WaPo story on Temple Courts (“affordable housing plan hasn’t delivered”)

You might wish to read this Washington Post article on Temple Courts, which was located due south of the Bates area.  Click on the link to read the entire article; the first few paragraphs are provided below.   And I have included the subsequent post from Washington City Paper Housing Complex reporter Aaron Wiener.

In District, affordable-housing plan hasn’t delivered

By , Published: July 7

By now, Mary Dews-Hall was supposed to be back home. When the city tore down Temple Courts five years ago, staff assured her that she and her neighbors would return. That there was a plan. That this time wouldn’t be like the others, when poor, black neighborhoods were paved over in the name of progress.

The New Communities Initiative was going to infuse prosperity into this troubled area, 10 blocks from the Capitol. It would serve as a template for remaking other violent neighborhoods in the District, a commitment to those who felt a changing city was leaving them behind.

By the end of this year,180 units were to have been built for former Temple Courts tenants. So far, the plan hasn’t delivered one.

The plan for Dews-Hall’s neighborhood was supposed to show that the city had figured out some of the great puzzles of urban renewal, how to revitalize a community without replacing it, how to create a place for prosperous newcomers without pushing out poor old-timers.

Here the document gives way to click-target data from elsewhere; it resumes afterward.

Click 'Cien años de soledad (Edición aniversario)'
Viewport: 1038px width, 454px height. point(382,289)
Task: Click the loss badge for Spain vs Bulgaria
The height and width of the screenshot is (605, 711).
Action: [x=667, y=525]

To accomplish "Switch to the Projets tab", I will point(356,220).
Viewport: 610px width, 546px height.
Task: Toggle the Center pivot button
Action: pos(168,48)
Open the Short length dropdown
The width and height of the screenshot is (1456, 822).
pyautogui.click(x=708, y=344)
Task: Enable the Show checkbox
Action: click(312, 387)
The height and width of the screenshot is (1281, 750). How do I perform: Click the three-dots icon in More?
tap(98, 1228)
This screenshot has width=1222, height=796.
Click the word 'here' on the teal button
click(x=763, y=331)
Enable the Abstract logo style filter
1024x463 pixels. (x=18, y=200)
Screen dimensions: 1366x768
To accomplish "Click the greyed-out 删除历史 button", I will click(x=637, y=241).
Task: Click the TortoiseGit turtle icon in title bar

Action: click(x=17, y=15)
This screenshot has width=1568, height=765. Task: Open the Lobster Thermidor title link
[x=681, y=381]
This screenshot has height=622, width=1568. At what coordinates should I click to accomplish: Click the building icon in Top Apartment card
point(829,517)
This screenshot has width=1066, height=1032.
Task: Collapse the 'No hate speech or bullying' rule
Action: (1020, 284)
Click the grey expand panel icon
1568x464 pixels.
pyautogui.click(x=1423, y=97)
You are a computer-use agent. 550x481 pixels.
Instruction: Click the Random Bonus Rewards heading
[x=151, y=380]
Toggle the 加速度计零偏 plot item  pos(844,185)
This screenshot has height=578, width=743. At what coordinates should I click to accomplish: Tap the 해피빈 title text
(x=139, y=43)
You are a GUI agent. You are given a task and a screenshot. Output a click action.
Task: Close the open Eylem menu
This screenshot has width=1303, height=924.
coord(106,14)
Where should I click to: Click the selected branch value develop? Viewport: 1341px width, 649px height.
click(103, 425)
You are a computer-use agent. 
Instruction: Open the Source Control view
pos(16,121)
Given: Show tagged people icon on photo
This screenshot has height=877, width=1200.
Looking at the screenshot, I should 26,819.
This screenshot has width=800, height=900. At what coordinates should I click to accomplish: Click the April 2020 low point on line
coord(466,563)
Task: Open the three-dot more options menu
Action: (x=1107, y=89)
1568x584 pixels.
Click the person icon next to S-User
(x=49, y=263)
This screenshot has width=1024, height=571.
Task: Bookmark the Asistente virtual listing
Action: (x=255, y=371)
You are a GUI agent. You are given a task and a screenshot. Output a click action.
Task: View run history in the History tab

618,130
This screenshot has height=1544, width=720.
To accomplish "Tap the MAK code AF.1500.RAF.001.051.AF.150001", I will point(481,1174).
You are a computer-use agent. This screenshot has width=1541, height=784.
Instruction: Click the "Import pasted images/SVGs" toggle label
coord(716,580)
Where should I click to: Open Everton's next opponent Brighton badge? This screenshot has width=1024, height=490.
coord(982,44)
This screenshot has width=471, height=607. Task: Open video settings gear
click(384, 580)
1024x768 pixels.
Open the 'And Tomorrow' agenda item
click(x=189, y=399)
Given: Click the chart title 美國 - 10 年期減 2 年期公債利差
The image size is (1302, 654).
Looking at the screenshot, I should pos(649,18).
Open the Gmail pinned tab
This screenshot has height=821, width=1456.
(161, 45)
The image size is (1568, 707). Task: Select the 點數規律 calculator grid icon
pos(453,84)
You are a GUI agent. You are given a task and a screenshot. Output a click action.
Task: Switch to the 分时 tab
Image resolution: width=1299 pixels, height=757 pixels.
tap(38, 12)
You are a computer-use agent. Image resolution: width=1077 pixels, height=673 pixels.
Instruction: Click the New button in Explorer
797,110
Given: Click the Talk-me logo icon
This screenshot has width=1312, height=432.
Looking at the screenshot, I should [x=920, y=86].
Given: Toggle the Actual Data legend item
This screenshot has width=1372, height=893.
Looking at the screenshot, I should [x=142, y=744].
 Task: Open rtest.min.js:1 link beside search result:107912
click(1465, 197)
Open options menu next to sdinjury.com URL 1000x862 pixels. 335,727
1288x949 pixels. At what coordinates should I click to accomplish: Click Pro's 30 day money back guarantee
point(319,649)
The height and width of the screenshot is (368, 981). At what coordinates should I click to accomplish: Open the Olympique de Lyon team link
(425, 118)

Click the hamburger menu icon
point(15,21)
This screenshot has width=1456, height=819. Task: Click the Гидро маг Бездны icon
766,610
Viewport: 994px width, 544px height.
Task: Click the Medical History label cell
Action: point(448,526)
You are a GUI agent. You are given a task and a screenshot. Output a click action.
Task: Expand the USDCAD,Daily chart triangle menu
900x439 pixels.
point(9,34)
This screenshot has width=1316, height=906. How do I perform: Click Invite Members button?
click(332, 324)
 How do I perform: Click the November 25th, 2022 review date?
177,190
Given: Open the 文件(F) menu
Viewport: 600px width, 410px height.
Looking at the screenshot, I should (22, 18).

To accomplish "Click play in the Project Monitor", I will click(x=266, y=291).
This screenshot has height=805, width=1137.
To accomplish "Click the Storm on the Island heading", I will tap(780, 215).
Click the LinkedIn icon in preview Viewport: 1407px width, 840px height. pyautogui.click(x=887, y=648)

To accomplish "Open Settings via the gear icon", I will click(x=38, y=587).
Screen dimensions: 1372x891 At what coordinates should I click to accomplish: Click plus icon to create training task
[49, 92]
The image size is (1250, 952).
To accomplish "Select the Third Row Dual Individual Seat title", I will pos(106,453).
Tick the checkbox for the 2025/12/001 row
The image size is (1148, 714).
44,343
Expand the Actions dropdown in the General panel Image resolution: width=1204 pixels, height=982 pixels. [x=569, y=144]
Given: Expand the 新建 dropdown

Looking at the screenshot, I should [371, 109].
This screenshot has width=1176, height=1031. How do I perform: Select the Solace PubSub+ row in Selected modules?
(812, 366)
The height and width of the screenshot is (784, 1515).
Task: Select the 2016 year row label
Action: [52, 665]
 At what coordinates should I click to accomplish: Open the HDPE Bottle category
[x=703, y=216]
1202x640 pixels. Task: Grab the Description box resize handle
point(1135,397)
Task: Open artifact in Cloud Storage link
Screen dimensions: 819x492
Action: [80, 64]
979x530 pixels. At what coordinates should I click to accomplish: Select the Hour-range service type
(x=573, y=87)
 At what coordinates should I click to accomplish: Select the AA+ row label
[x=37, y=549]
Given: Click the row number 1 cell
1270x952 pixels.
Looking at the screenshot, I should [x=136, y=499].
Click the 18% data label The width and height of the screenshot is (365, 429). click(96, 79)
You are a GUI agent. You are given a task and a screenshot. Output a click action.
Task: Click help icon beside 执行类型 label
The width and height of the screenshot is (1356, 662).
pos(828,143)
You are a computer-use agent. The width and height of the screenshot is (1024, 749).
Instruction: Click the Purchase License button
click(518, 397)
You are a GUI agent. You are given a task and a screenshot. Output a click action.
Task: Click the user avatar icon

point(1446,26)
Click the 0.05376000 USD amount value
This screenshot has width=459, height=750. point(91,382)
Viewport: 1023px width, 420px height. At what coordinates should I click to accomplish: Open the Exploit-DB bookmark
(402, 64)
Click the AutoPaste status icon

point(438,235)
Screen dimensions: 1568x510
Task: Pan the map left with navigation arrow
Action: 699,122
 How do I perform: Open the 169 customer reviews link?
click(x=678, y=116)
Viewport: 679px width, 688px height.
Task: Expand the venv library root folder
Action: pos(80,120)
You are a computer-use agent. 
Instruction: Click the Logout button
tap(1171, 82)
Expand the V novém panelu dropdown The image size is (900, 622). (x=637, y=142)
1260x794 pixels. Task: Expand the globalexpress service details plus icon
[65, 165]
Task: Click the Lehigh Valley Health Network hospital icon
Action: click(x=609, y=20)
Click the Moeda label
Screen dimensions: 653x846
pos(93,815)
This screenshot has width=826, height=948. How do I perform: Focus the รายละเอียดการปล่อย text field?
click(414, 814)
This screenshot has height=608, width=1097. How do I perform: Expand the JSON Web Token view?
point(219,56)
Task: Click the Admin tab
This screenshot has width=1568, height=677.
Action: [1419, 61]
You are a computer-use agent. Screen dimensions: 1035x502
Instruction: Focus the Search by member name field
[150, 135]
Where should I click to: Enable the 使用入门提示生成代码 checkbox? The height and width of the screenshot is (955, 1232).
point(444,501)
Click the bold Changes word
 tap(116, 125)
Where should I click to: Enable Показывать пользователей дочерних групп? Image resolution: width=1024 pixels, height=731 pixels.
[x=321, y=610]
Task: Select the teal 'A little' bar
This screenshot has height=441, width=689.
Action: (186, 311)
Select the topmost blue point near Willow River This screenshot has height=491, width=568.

Instead, New Communities has shown how hard it is to make affordable housing work in the modern American city and how easy it was to let a program that was the centerpiece of the District’s affordable-housing efforts unravel.

And here is the subsequent WCP Housing Complex post.  Again, click on the link to read   the entire blog post.

Housing Complex

The Lessons of Temple Courts

Posted by Aaron Wiener on Jul. 8, 2013 at 5:23 pm

The Washington Post‘s Robert Samuels has a great in-depth story today on the years-long screw-up that’s turned a low-income housing complex into a semi-permanent parking lot. In 2008, Temple Courts, on North Capitol Street between K and L streets NW, was demolished to make way for a planned mixed-use, mixed-income development on the increasingly valuable site, replacing a squalid hotbed of crime that culminated in the 2004 execution-style murder of a 14-year-old girl. Since then, a whole bunch of things have gone wrong and left the site flattened, raising the questions of 1) what went wrong, 2) what happens now, 3) who exactly is in charge, and 4) how we prevent this from happening again.

Samuels’ Post colleague (and my Housing Complex predecessor) Lydia DePillis blogs that the moral of the story is that “big, complicated public land deals involving private investment, churches and mixed-up property records are really hard to pull off.” That’s certainly true. I’d add one other takeaway: It’s all about the medium term.